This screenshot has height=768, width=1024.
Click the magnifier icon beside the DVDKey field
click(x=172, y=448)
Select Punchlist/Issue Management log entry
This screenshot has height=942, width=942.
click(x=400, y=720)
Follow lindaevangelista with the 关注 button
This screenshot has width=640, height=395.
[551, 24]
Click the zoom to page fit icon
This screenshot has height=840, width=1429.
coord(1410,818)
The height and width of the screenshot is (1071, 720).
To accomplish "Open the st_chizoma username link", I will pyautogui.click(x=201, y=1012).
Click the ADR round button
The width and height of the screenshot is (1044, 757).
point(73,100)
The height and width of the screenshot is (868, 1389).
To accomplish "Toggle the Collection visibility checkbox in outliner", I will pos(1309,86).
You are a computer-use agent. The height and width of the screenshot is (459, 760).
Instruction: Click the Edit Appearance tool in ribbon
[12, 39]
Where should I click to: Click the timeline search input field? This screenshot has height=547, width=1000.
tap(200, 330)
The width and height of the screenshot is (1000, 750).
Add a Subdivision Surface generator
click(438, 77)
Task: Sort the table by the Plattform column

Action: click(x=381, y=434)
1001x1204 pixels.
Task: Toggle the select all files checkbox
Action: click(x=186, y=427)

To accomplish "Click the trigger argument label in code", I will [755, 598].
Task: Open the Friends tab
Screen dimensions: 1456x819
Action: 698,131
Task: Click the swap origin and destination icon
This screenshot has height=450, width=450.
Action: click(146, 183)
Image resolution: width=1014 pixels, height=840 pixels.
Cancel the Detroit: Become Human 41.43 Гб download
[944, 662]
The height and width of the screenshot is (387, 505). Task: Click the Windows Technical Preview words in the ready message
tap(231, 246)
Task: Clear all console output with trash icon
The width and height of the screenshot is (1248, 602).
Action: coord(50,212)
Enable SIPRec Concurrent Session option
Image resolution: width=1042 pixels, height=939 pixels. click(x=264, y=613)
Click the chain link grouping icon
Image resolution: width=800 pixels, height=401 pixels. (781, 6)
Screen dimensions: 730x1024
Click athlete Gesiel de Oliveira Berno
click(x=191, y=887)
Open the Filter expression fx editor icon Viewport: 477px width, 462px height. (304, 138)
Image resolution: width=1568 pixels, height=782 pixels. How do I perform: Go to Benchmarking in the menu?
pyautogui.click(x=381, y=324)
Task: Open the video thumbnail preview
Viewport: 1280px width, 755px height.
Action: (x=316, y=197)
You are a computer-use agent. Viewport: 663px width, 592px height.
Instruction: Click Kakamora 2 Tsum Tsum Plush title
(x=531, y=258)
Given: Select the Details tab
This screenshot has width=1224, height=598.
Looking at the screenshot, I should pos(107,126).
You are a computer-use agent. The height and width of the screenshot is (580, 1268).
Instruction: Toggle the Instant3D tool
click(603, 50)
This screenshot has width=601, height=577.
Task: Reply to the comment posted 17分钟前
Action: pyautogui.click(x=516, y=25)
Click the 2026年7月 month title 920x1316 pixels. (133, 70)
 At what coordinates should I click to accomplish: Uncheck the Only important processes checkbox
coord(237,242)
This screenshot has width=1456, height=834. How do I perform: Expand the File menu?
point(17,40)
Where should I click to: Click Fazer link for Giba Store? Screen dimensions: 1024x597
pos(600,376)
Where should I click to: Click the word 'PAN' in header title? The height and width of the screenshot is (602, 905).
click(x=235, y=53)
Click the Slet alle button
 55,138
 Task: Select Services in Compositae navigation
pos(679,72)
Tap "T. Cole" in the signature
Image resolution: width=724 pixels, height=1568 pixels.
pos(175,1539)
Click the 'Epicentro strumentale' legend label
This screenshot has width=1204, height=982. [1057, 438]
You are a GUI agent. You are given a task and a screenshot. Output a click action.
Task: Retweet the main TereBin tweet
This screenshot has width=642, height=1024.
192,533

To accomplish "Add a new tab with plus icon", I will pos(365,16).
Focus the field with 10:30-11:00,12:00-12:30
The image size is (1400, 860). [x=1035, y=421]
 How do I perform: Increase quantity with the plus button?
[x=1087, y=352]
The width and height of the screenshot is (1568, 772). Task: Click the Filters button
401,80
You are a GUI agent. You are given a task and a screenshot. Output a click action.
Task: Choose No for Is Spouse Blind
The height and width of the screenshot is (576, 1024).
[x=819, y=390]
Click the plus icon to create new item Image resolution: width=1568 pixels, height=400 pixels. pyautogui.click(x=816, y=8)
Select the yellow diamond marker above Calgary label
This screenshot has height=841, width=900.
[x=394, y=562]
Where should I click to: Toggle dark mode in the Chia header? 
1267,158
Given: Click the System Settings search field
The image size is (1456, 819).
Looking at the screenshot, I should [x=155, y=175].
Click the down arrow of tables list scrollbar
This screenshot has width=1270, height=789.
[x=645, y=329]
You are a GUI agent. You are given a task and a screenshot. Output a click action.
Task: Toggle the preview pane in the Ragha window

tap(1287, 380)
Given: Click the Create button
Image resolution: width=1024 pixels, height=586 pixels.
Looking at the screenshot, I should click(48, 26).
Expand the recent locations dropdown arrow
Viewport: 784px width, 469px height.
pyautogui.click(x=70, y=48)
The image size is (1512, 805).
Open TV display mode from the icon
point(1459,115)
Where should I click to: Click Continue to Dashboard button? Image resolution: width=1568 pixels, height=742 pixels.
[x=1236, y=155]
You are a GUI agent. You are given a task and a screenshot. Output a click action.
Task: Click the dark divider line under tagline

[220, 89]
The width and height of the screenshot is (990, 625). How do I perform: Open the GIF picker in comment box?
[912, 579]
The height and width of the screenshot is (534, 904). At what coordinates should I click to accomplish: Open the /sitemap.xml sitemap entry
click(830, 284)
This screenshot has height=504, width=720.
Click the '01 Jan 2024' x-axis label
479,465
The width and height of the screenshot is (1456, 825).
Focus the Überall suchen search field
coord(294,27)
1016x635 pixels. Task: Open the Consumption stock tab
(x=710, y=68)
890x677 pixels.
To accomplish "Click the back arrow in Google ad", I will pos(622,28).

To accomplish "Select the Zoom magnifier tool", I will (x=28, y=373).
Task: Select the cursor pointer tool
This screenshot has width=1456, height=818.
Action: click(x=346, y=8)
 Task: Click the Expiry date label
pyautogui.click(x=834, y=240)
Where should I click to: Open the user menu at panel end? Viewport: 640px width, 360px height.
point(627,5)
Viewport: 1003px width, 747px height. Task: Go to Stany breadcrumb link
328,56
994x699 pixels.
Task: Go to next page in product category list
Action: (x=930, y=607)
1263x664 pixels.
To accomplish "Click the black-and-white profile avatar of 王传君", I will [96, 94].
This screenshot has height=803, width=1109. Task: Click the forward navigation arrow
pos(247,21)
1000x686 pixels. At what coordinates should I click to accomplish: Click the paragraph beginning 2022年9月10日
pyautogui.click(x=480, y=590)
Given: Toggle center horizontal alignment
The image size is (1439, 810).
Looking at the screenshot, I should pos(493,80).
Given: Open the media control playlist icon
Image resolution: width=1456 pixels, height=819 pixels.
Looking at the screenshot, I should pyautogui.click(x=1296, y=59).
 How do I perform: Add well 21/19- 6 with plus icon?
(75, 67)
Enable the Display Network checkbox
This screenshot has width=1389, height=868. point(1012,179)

▬▬▬▬▬▬

[TASK OBJECTIVE]: Copy out all of the data above line for line, keeping every word, number, and mark the same.

[SOLUTION FOR THIS PROBLEM]:
This screenshot has height=768, width=1024.
Click the magnifier icon beside the DVDKey field
click(x=172, y=448)
Select Punchlist/Issue Management log entry
This screenshot has height=942, width=942.
click(x=400, y=720)
Follow lindaevangelista with the 关注 button
This screenshot has width=640, height=395.
[551, 24]
Click the zoom to page fit icon
This screenshot has height=840, width=1429.
coord(1410,818)
The height and width of the screenshot is (1071, 720).
To accomplish "Open the st_chizoma username link", I will pyautogui.click(x=201, y=1012).
Click the ADR round button
The width and height of the screenshot is (1044, 757).
point(73,100)
The height and width of the screenshot is (868, 1389).
To accomplish "Toggle the Collection visibility checkbox in outliner", I will pos(1309,86).
You are a computer-use agent. The height and width of the screenshot is (459, 760).
Instruction: Click the Edit Appearance tool in ribbon
[12, 39]
Where should I click to: Click the timeline search input field? This screenshot has height=547, width=1000.
tap(200, 330)
The width and height of the screenshot is (1000, 750).
Add a Subdivision Surface generator
click(438, 77)
Task: Sort the table by the Plattform column

Action: click(x=381, y=434)
1001x1204 pixels.
Task: Toggle the select all files checkbox
Action: click(x=186, y=427)

To accomplish "Click the trigger argument label in code", I will [755, 598].
Task: Open the Friends tab
Screen dimensions: 1456x819
Action: 698,131
Task: Click the swap origin and destination icon
This screenshot has height=450, width=450.
Action: click(146, 183)
Image resolution: width=1014 pixels, height=840 pixels.
Cancel the Detroit: Become Human 41.43 Гб download
[944, 662]
The height and width of the screenshot is (387, 505). Task: Click the Windows Technical Preview words in the ready message
tap(231, 246)
Task: Clear all console output with trash icon
The width and height of the screenshot is (1248, 602).
Action: coord(50,212)
Enable SIPRec Concurrent Session option
Image resolution: width=1042 pixels, height=939 pixels. click(x=264, y=613)
Click the chain link grouping icon
Image resolution: width=800 pixels, height=401 pixels. (781, 6)
Screen dimensions: 730x1024
Click athlete Gesiel de Oliveira Berno
click(x=191, y=887)
Open the Filter expression fx editor icon Viewport: 477px width, 462px height. (304, 138)
Image resolution: width=1568 pixels, height=782 pixels. How do I perform: Go to Benchmarking in the menu?
pyautogui.click(x=381, y=324)
Task: Open the video thumbnail preview
Viewport: 1280px width, 755px height.
Action: (x=316, y=197)
You are a computer-use agent. Viewport: 663px width, 592px height.
Instruction: Click Kakamora 2 Tsum Tsum Plush title
(x=531, y=258)
Given: Select the Details tab
This screenshot has width=1224, height=598.
Looking at the screenshot, I should pos(107,126).
You are a computer-use agent. The height and width of the screenshot is (580, 1268).
Instruction: Toggle the Instant3D tool
click(603, 50)
This screenshot has width=601, height=577.
Task: Reply to the comment posted 17分钟前
Action: pyautogui.click(x=516, y=25)
Click the 2026年7月 month title 920x1316 pixels. (133, 70)
 At what coordinates should I click to accomplish: Uncheck the Only important processes checkbox
coord(237,242)
This screenshot has width=1456, height=834. How do I perform: Expand the File menu?
point(17,40)
Where should I click to: Click Fazer link for Giba Store? Screen dimensions: 1024x597
pos(600,376)
Where should I click to: Click the word 'PAN' in header title? The height and width of the screenshot is (602, 905).
click(x=235, y=53)
Click the Slet alle button
 55,138
 Task: Select Services in Compositae navigation
pos(679,72)
Tap "T. Cole" in the signature
Image resolution: width=724 pixels, height=1568 pixels.
pos(175,1539)
Click the 'Epicentro strumentale' legend label
This screenshot has width=1204, height=982. [1057, 438]
You are a GUI agent. You are given a task and a screenshot. Output a click action.
Task: Retweet the main TereBin tweet
This screenshot has width=642, height=1024.
192,533

To accomplish "Add a new tab with plus icon", I will pos(365,16).
Focus the field with 10:30-11:00,12:00-12:30
The image size is (1400, 860). [x=1035, y=421]
 How do I perform: Increase quantity with the plus button?
[x=1087, y=352]
The width and height of the screenshot is (1568, 772). Task: Click the Filters button
401,80
You are a GUI agent. You are given a task and a screenshot. Output a click action.
Task: Choose No for Is Spouse Blind
The height and width of the screenshot is (576, 1024).
[x=819, y=390]
Click the plus icon to create new item Image resolution: width=1568 pixels, height=400 pixels. pyautogui.click(x=816, y=8)
Select the yellow diamond marker above Calgary label
This screenshot has height=841, width=900.
[x=394, y=562]
Where should I click to: Toggle dark mode in the Chia header? 
1267,158
Given: Click the System Settings search field
The image size is (1456, 819).
Looking at the screenshot, I should [x=155, y=175].
Click the down arrow of tables list scrollbar
This screenshot has width=1270, height=789.
[x=645, y=329]
You are a GUI agent. You are given a task and a screenshot. Output a click action.
Task: Toggle the preview pane in the Ragha window

tap(1287, 380)
Given: Click the Create button
Image resolution: width=1024 pixels, height=586 pixels.
Looking at the screenshot, I should click(48, 26).
Expand the recent locations dropdown arrow
Viewport: 784px width, 469px height.
pyautogui.click(x=70, y=48)
The image size is (1512, 805).
Open TV display mode from the icon
point(1459,115)
Where should I click to: Click Continue to Dashboard button? Image resolution: width=1568 pixels, height=742 pixels.
[x=1236, y=155]
You are a GUI agent. You are given a task and a screenshot. Output a click action.
Task: Click the dark divider line under tagline

[220, 89]
The width and height of the screenshot is (990, 625). How do I perform: Open the GIF picker in comment box?
[912, 579]
The height and width of the screenshot is (534, 904). At what coordinates should I click to accomplish: Open the /sitemap.xml sitemap entry
click(830, 284)
This screenshot has height=504, width=720.
Click the '01 Jan 2024' x-axis label
479,465
The width and height of the screenshot is (1456, 825).
Focus the Überall suchen search field
coord(294,27)
1016x635 pixels. Task: Open the Consumption stock tab
(x=710, y=68)
890x677 pixels.
To accomplish "Click the back arrow in Google ad", I will pos(622,28).

To accomplish "Select the Zoom magnifier tool", I will (x=28, y=373).
Task: Select the cursor pointer tool
This screenshot has width=1456, height=818.
Action: click(x=346, y=8)
 Task: Click the Expiry date label
pyautogui.click(x=834, y=240)
Where should I click to: Open the user menu at panel end? Viewport: 640px width, 360px height.
point(627,5)
Viewport: 1003px width, 747px height. Task: Go to Stany breadcrumb link
328,56
994x699 pixels.
Task: Go to next page in product category list
Action: (x=930, y=607)
1263x664 pixels.
To accomplish "Click the black-and-white profile avatar of 王传君", I will [96, 94].
This screenshot has height=803, width=1109. Task: Click the forward navigation arrow
pos(247,21)
1000x686 pixels. At what coordinates should I click to accomplish: Click the paragraph beginning 2022年9月10日
pyautogui.click(x=480, y=590)
Given: Toggle center horizontal alignment
The image size is (1439, 810).
Looking at the screenshot, I should pos(493,80).
Given: Open the media control playlist icon
Image resolution: width=1456 pixels, height=819 pixels.
Looking at the screenshot, I should pyautogui.click(x=1296, y=59).
 How do I perform: Add well 21/19- 6 with plus icon?
(75, 67)
Enable the Display Network checkbox
This screenshot has width=1389, height=868. point(1012,179)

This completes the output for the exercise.